3
Yorum
22
Beğeni
5,0
Puan
1630
Okunma

Görseldeki resim bu şiirime ilham veren ağacın hikayesidir aslında...
Ben çocuktum o ağaç deniz kıyısında vardı hatta altında çardak kafe vardı...
Ben büyüdüm zamana yenildim ama o hala Ay ve denizin karşısında zamana meydan okumakta...

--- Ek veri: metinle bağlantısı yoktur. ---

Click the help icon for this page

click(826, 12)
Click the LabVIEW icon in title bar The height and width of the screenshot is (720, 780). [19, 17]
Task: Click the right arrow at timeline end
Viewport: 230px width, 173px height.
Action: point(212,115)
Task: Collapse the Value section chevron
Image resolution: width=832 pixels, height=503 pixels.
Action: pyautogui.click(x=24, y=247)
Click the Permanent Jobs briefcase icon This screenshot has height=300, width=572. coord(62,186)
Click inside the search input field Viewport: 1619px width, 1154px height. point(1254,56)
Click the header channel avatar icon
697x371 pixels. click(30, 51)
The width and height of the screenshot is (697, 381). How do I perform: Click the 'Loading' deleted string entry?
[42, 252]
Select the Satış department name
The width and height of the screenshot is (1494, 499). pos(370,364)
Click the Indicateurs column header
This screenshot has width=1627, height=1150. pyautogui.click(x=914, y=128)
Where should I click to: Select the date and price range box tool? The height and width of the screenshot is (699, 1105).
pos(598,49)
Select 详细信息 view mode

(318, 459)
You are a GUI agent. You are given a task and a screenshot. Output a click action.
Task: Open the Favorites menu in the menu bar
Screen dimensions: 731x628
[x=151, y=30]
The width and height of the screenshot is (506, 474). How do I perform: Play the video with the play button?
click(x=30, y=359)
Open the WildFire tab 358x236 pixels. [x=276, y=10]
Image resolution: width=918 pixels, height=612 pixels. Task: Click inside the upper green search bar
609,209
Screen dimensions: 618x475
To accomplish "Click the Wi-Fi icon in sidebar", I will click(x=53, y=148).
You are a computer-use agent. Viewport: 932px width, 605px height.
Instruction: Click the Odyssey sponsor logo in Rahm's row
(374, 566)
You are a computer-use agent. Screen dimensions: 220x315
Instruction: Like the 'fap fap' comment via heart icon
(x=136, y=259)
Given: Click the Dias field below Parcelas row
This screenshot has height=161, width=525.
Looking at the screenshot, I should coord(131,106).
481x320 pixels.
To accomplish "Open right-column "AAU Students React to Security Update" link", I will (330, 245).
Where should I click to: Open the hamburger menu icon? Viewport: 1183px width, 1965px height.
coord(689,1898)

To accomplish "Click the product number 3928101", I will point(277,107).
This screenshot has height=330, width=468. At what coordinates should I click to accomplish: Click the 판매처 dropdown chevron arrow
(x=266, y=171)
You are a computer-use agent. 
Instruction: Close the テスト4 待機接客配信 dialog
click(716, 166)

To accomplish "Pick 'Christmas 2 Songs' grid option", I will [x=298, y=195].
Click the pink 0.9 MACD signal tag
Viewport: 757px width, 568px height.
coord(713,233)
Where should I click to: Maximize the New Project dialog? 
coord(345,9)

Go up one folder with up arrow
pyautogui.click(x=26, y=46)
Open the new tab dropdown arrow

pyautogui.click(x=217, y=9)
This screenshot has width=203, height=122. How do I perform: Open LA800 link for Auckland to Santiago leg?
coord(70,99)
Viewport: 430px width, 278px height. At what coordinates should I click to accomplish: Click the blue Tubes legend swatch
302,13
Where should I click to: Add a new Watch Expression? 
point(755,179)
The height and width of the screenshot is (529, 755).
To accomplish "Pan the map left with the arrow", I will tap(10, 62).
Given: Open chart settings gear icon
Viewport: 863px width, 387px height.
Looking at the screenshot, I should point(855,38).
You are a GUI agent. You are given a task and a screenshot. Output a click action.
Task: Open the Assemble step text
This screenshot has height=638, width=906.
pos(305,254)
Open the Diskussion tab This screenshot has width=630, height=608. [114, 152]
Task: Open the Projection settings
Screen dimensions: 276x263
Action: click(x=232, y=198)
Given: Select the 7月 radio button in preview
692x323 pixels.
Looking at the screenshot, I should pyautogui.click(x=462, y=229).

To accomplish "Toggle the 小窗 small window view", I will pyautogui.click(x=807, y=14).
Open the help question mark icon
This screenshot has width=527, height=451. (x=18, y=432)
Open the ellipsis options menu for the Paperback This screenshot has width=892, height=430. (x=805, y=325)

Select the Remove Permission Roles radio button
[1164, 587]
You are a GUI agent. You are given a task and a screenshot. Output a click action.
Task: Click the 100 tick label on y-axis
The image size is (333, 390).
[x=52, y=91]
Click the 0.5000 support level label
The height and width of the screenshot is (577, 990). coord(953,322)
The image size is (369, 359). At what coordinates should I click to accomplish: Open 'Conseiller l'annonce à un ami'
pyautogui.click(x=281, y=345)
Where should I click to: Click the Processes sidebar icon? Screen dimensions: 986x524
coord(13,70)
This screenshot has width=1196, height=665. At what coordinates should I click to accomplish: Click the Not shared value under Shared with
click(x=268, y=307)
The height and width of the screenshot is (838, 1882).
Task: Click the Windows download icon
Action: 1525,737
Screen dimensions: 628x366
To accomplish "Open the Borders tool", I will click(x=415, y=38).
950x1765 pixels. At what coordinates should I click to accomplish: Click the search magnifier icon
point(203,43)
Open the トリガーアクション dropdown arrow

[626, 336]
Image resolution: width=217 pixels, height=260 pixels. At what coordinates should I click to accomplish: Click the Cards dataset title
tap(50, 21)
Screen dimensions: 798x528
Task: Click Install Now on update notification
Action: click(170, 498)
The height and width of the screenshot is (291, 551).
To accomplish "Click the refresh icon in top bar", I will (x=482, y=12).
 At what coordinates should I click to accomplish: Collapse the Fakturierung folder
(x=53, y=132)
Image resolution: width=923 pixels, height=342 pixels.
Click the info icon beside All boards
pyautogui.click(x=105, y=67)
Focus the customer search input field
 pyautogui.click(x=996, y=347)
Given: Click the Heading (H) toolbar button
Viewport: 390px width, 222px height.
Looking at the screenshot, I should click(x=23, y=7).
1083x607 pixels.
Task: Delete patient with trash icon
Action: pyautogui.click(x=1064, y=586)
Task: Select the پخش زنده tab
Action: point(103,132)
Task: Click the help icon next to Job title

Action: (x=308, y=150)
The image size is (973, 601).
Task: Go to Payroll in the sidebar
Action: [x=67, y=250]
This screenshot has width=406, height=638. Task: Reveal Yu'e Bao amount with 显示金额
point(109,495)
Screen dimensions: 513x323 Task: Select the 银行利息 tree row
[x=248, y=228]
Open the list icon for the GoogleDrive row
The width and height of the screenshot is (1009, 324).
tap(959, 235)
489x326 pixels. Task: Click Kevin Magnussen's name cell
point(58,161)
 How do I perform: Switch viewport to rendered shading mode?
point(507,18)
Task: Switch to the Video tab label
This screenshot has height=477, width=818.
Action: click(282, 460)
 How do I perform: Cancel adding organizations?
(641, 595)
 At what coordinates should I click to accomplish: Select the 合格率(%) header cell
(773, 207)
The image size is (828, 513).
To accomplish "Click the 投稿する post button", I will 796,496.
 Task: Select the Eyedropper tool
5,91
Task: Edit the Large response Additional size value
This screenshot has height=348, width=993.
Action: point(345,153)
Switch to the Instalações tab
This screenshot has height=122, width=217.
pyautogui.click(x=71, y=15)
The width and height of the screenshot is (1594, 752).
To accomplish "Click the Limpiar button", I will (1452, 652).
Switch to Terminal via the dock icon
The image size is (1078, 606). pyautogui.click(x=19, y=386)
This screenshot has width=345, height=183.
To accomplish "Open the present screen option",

İnsandan evvel yaratılmıştır aşk
Aşk ile yaratılmıştır evren
Dünya , ay , güneş ve zaman
Hep aşk ile...
İnsan eliyle kirlenmeden evvel aşk
Zamanda gizli bir sırdı
Sakladı onu asırlarca
Ta ki Ay yüzüne bakana kadar...
Aşık oldu Ay ve zaman
Aşklarını yaşamaya olmasa da imkan...
Gel karışalım evrene dedi zaman
Dur durak bilmese de an
Milyonlarca yıla okuyalım meydan
Olalım senle evrende seyran...
Seni çok sevsem de olmaz dedi Ay
Ben durağanım sen ise akışkan
Dokunamam ki sana istediğim an
Bir görevim var dünyaya karşı
İstesem de yapamam bunu dünyaya...
Milyonlarca yıl geçti aradan
Ay’a aşkını unutamadı zaman
Seslendi ona yine çok uzaktan
Bir umut belki gelir diye...
Ay duydu zamanın sesini
Hiç unutur muydu kıymetlisini
Aklına getirdi yine asli görevini
Sustu büktü boynunu...
Bana kıymetlim diyorsun dedi zaman
Senin kıymetlindi görevin bir zaman
Sonra deniz oldu kıymetlin
Gel zaman git zaman
Bir bana ayıramadın zaman
Ben senin kıymetlin değilim o zaman...
Ay çekti kollarını dünyadan
Doladı zamanın boynuna
Dünyada depremler oldu
Gördün mü bak dedi Ay
Biz senle kavuşamayız asla
Kıyamet kopmadan ...
Sen yerinde durdukça
Ben tükeniyorum dedi zaman
Kıyamete kadar sürecek bir süreçte
Yayıldı evrenin her köşesine
O günden bu güne
Kıyameti beklemekte...
Çağdaş DURMAZ
5.0
100% (6)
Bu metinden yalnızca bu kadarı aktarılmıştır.